(Beginning of Data records)

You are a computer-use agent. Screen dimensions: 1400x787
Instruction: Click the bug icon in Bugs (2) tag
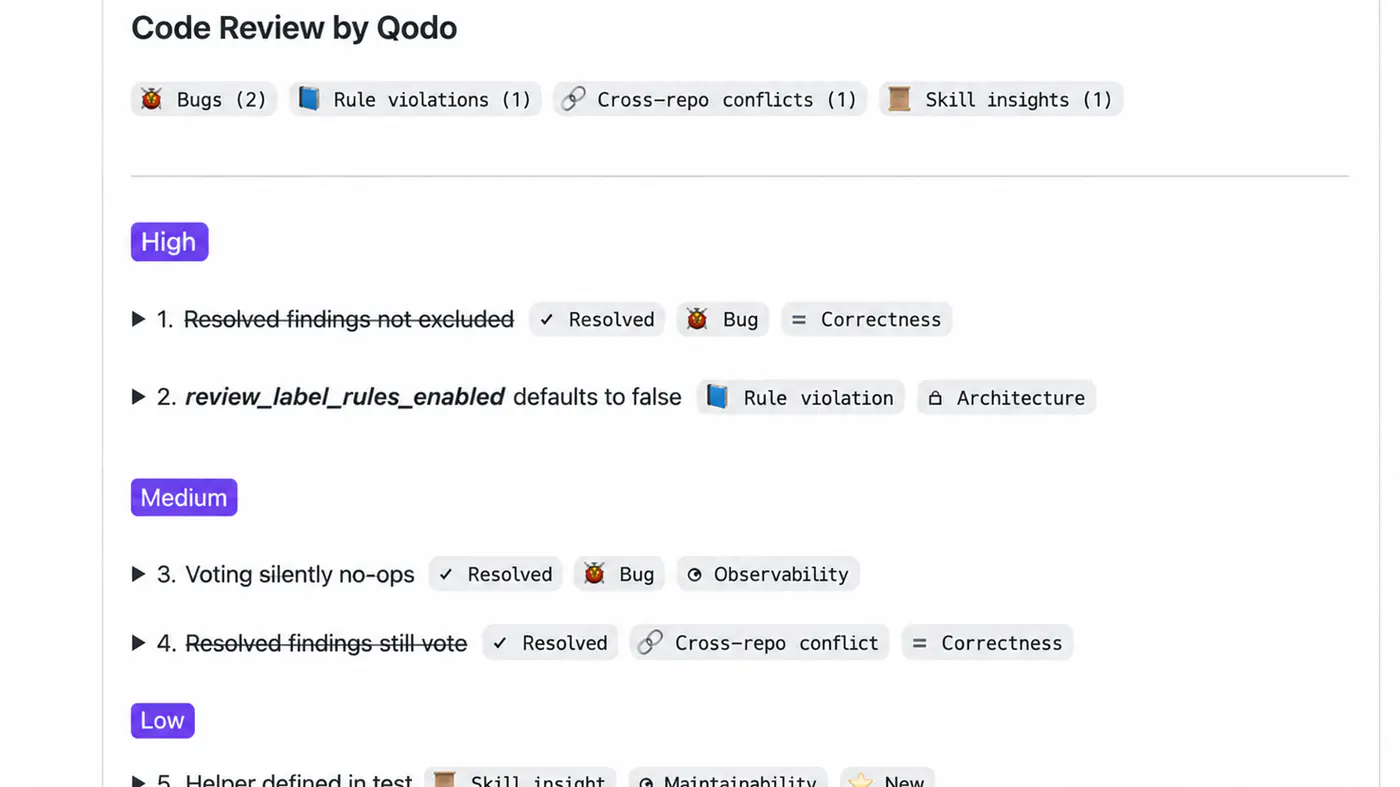pos(152,99)
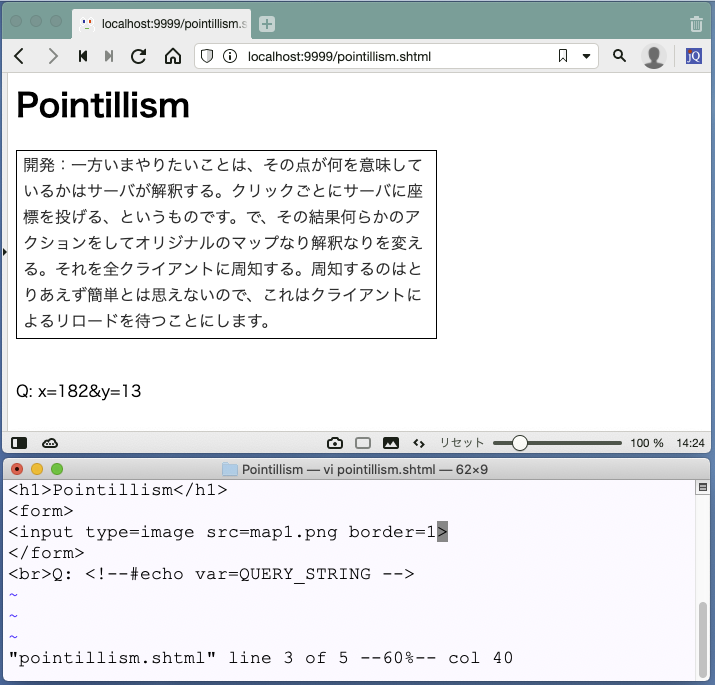
Task: Reset zoom with the リセット button
Action: pos(462,443)
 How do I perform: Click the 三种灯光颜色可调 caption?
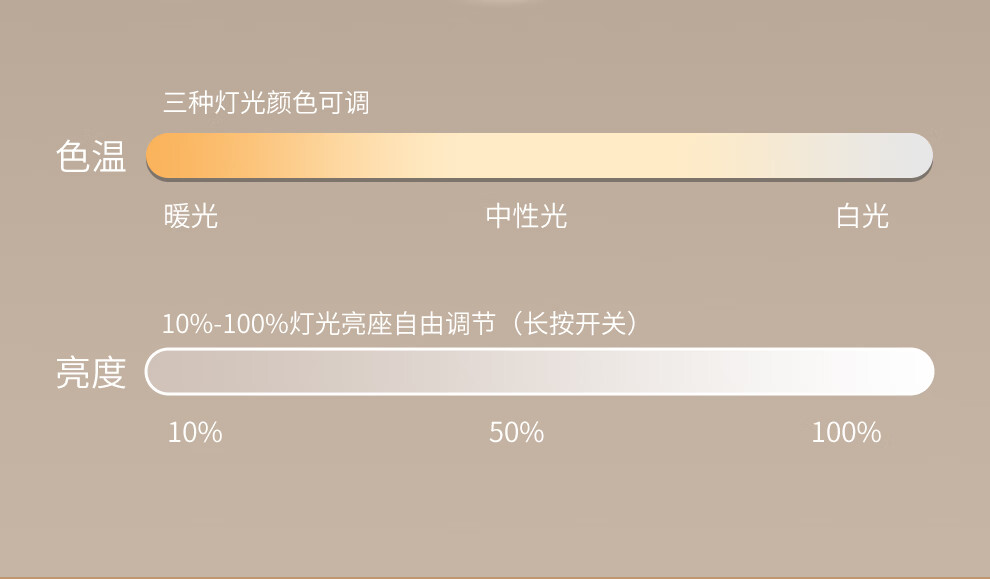266,103
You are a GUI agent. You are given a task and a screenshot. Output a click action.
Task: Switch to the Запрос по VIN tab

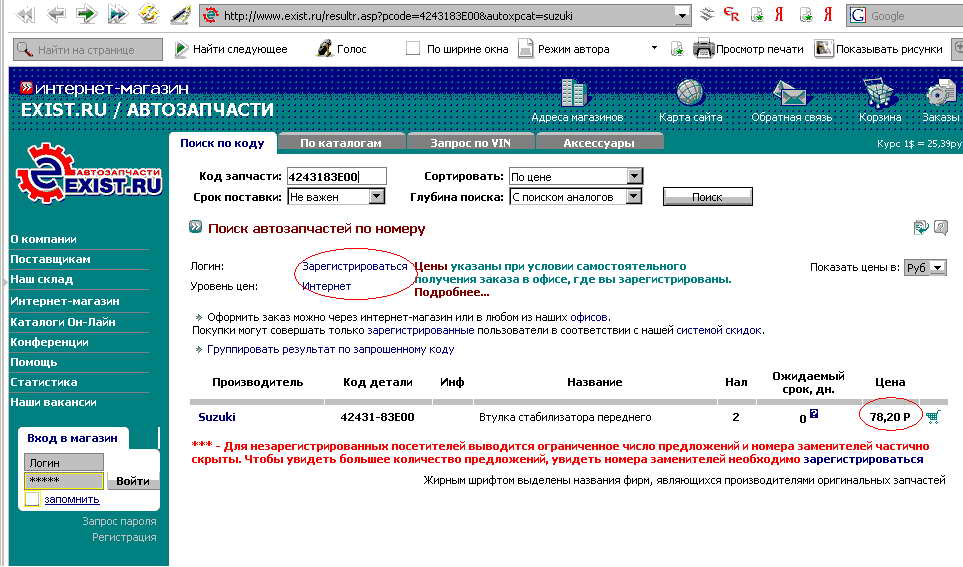(470, 143)
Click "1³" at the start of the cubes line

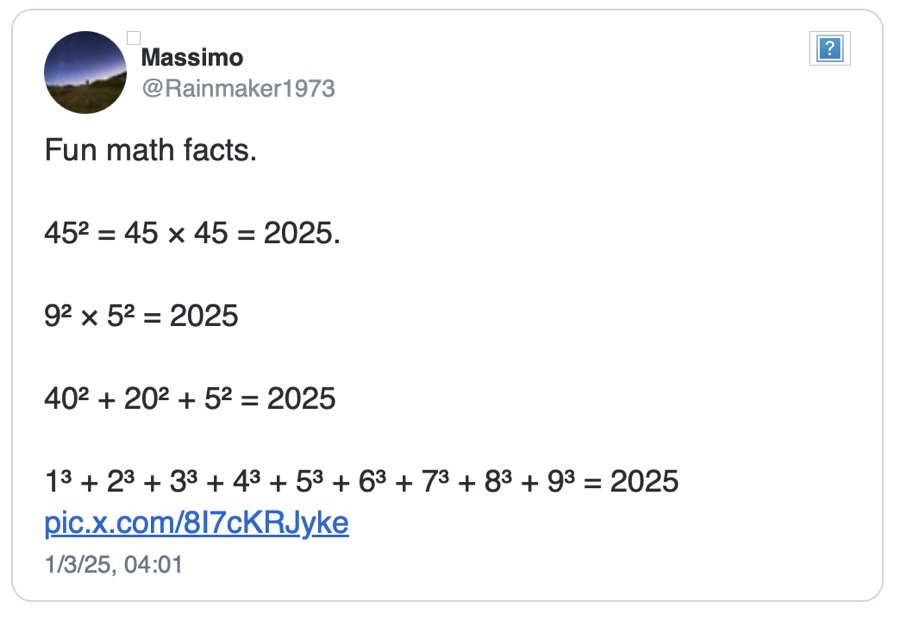[58, 482]
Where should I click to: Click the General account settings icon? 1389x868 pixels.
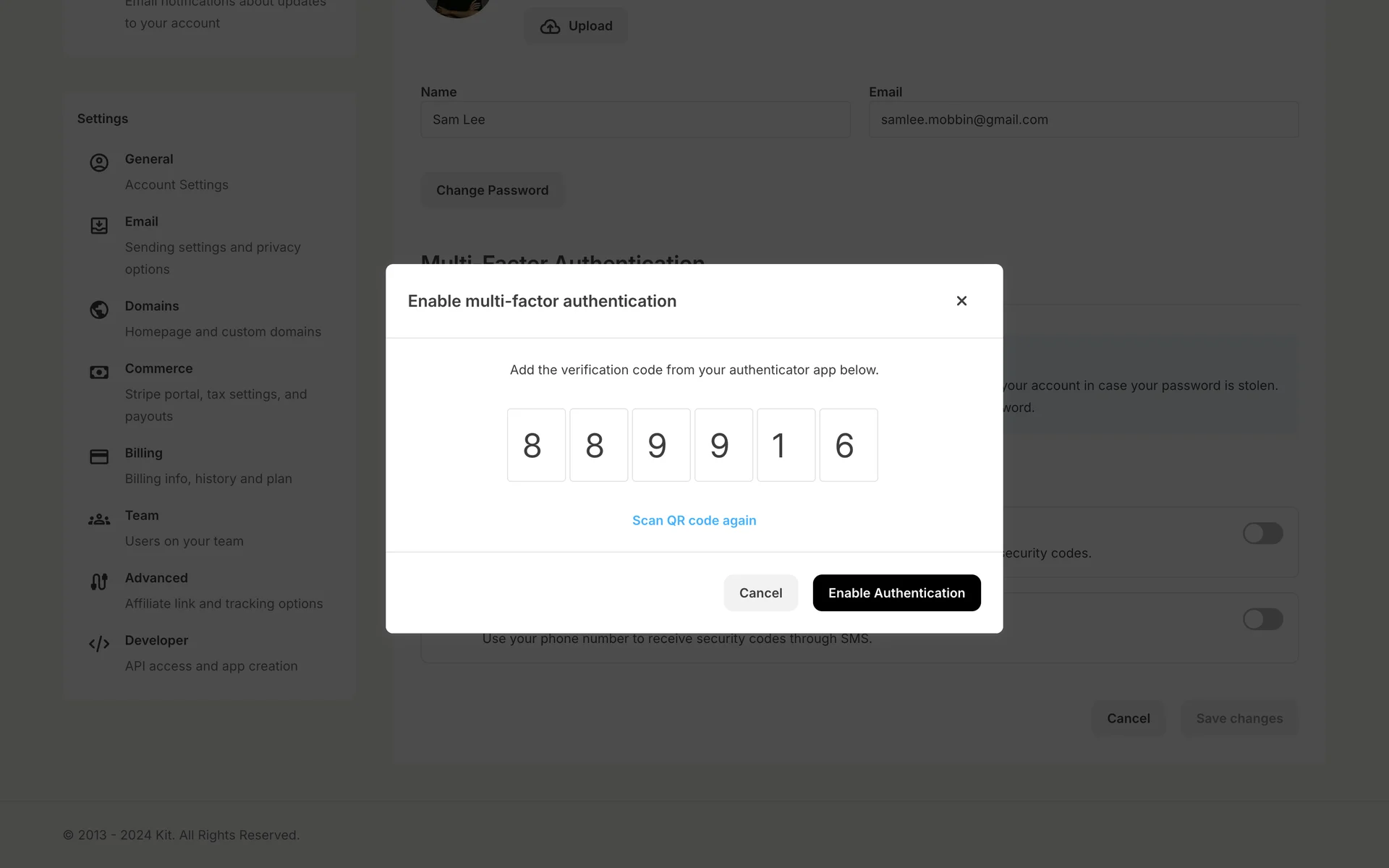[x=99, y=163]
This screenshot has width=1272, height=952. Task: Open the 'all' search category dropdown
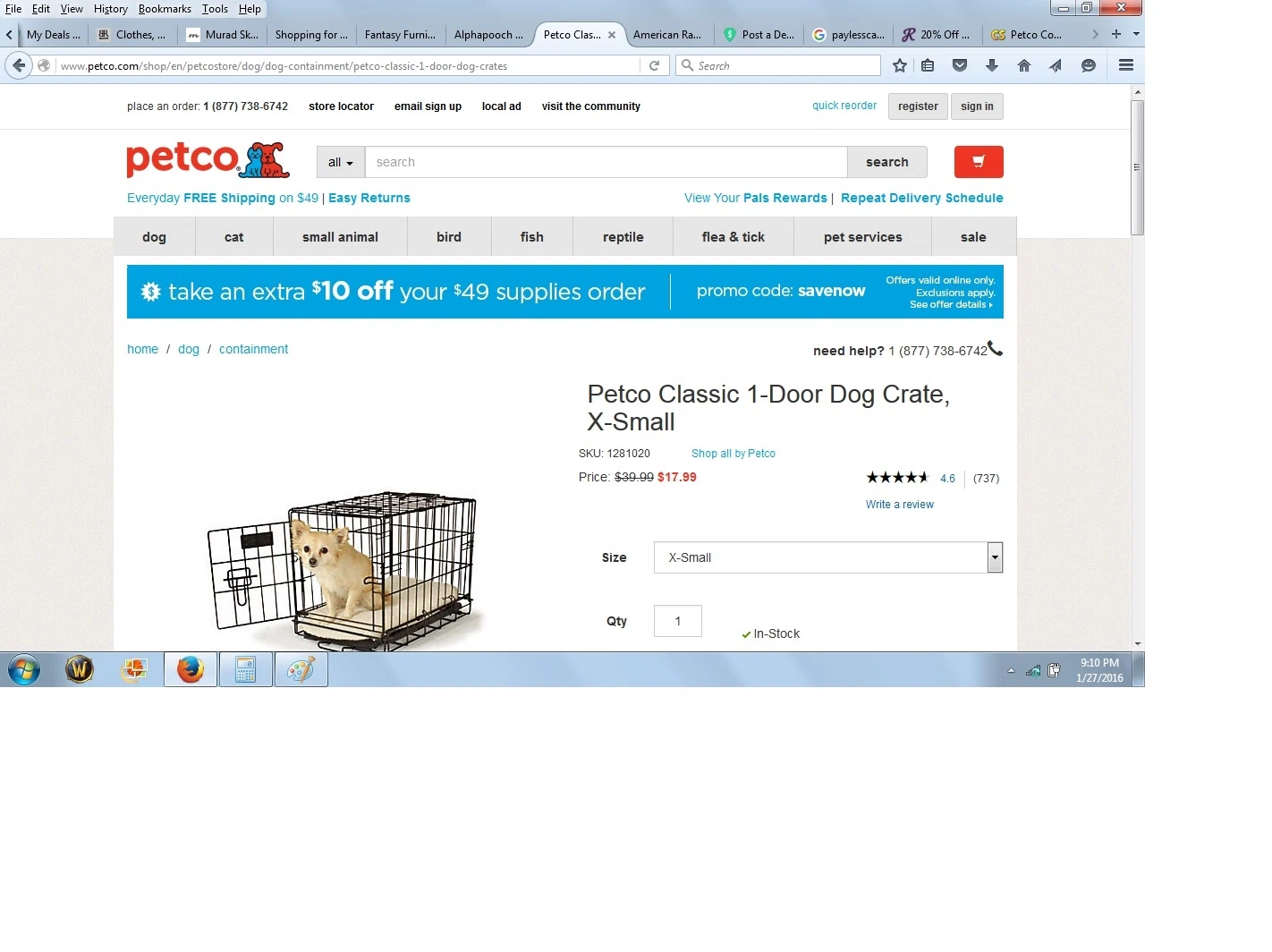click(341, 162)
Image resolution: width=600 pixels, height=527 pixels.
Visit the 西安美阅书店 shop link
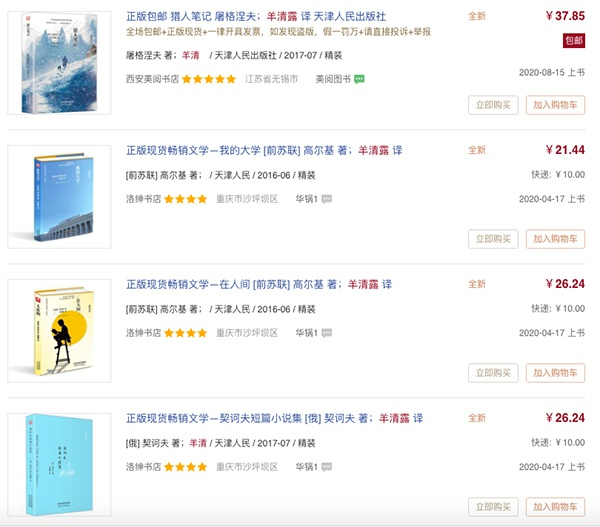[151, 79]
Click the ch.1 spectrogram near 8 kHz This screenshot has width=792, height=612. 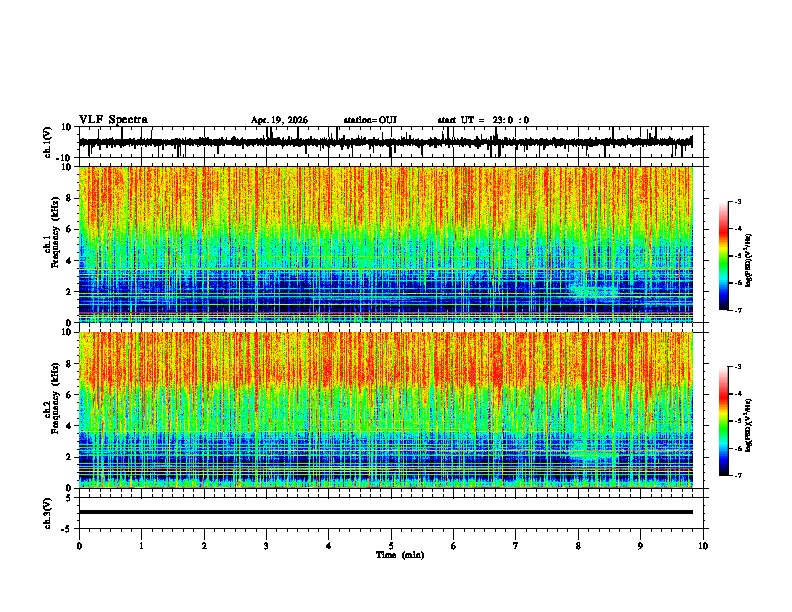coord(386,198)
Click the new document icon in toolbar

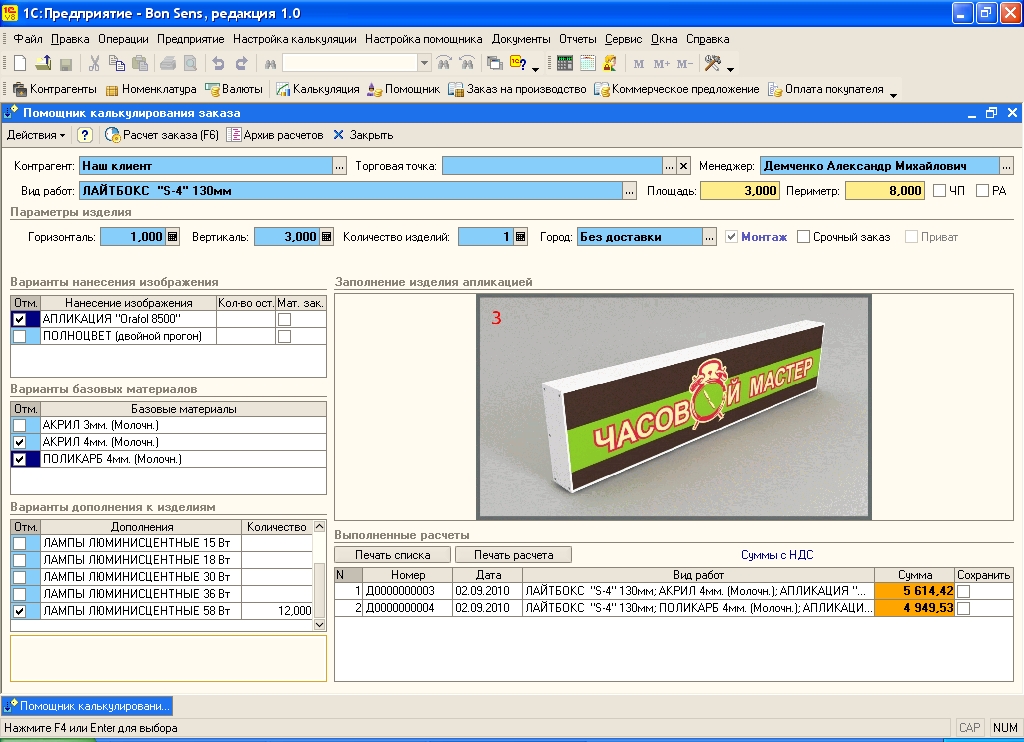19,64
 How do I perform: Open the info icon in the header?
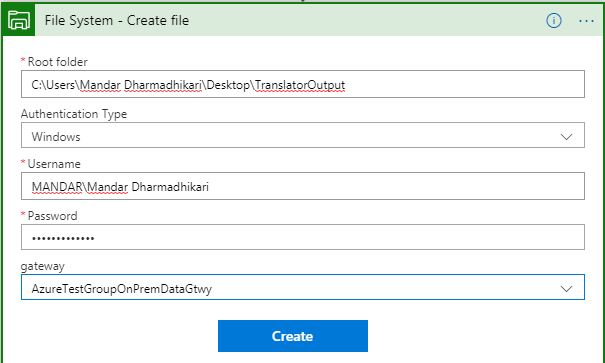(x=554, y=20)
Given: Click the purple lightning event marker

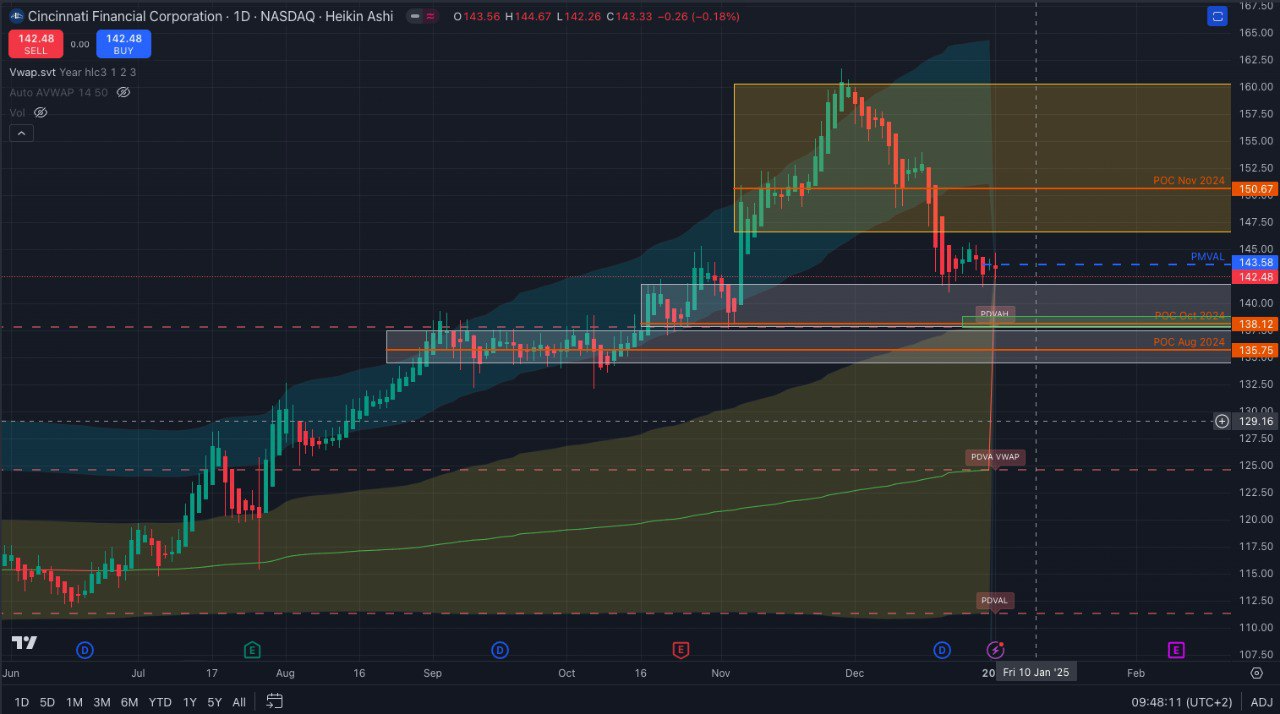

(End of Data records)

Exercise goal -
Within the listing above, copy each line that has the string "agent".

Expected answer -
You are a computer-use agent. Screen dimensions: 1400x787
You are a GUI agent. You are given a task and a screenshot. Output a click action.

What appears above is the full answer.